Example (segments requiring redaction are underlined): “We all know and love John Smith, an accountant at ACME from Las Vegas who joined our community two months ago.”

Main Entries: John Smith, accountant, ACME, Las Vegas.

Main Entries with FlexData

   John Smith





      Business affiliation

   Las Vegas

      Business location

The key to the proposed solution is to ensure that any combination of the metadata elements can be treated as the main entry. That way, the content creator can readily access the context and apply substitution markup as needed.

 In order to successfully support multilayered redaction, the content authoring environment would need to provide support for sub-segmentation as well as automatic in-content MRD entry substitution based on set business rules. The system also would need to support MRD entry query and substitution.

Here is an example based on the John Smith information: After identifying all the sensitive data and creating MRD entries, a master content authoring user (a source language speaker with full data access rights) defines user types based on data access levels.

USER1 access: Original segment.

USER2 access: Name, business role, employer.

USER3 access: None.

Based on the data access rights configured for each user, the system would substitute the data elements with the appropriate FlexData values and give each user access to the content as follows:

USER1: “We all know and love John Smith, an accountant at ACME from Las Vegas who joined our community two months ago.”

USER2: “We all know and love John Smith, an accountant at ACME from {Business Location} who joined our community two months ago.”

USER3: “We all know and love {Name}, an {Business Role} at {Employer} from {Business Location} who joined our community two months ago.”

As can be seen above, regardless of the level of access, all three user types would be able to work with the content without missing the benefit of context.

When the content is ready for translation, it could be exported as an original document with redaction markup (tags) or as a tagged/marked-up interchange format (XML) with or without the MRD export as discussed above.
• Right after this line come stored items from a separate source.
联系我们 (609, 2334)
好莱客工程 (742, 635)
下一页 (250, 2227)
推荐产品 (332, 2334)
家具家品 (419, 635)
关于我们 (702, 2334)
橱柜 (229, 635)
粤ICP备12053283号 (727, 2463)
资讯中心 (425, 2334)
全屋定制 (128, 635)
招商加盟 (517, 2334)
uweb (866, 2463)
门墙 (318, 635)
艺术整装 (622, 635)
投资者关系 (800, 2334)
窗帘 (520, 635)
The MRD export could be translated separately by linguists with a higher level of access (whose time is also usually more expensive) to provide further data security. Since translators would have access to contextual reference (substitutions of the redacted content segments), the overall quality and speed of translation of redacted files should improve considerably. The resulting translations of redacted content and standalone MRD entries could be readily combined and used in the content authoring environment to create target-language content that maintains multiple levels of data access (see Figure 2).

In principle, redacted/marked-up content and MRD entries could be translated using existing CAT technologies with slight customization of parsing filters. However, in order to achieve the full benefits of the proposed MRD approach, CAT technology must be further developed to support MRD. The requirements would be a hybrid of TM and termbase functionality support (see Figure 3). In addition to existing CAT technology, the solution would require:

-CAT Connector/Application Program Interface (API) to MRD with the ability to access and edit source- and target-language entries.
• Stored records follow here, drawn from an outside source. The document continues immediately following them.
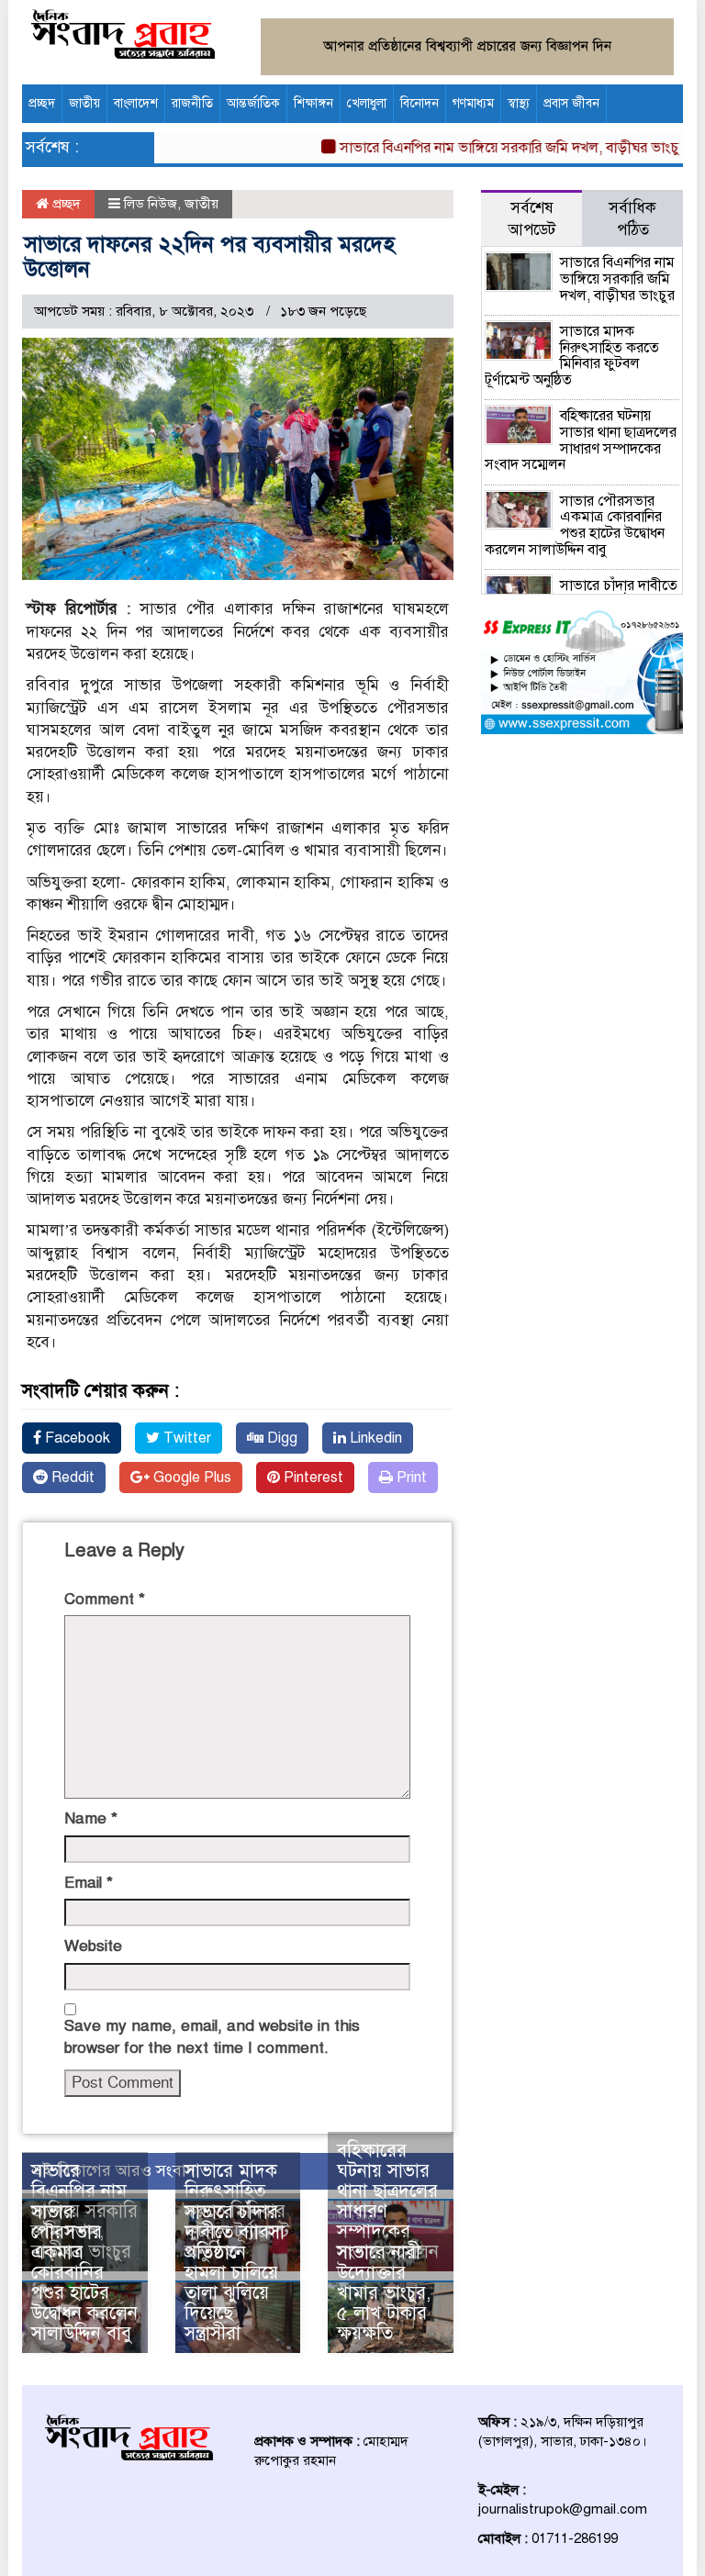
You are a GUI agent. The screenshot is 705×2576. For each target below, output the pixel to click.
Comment (104, 1599)
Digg (280, 1438)
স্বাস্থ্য (519, 103)
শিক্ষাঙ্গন (313, 103)
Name (91, 1818)
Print (410, 1477)
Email (88, 1882)
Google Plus (190, 1477)
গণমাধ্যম (473, 103)
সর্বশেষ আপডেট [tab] (531, 219)
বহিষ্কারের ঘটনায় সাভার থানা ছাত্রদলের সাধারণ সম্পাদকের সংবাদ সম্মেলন (388, 2201)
-Substitution of MRD tags with the original content after pretranslation for better contextual reference (based on each user’s access rights).

-Markup of translated redacted elements in the target-language segments and populating target-language MRD entries.

-Generation of TMs with redacted original content replaced by MRD markup.

TMs produced from CAT environments utilizing this approach would address the community’s data security concerns and provide leverage to justify Big Data integration.

Further discussion of this concept may identify additional benefits that could be achieved by standardizing MRD entry structure, including substitution mark-up. The localization community will need to band together to create this technology and ride the Big Data wave.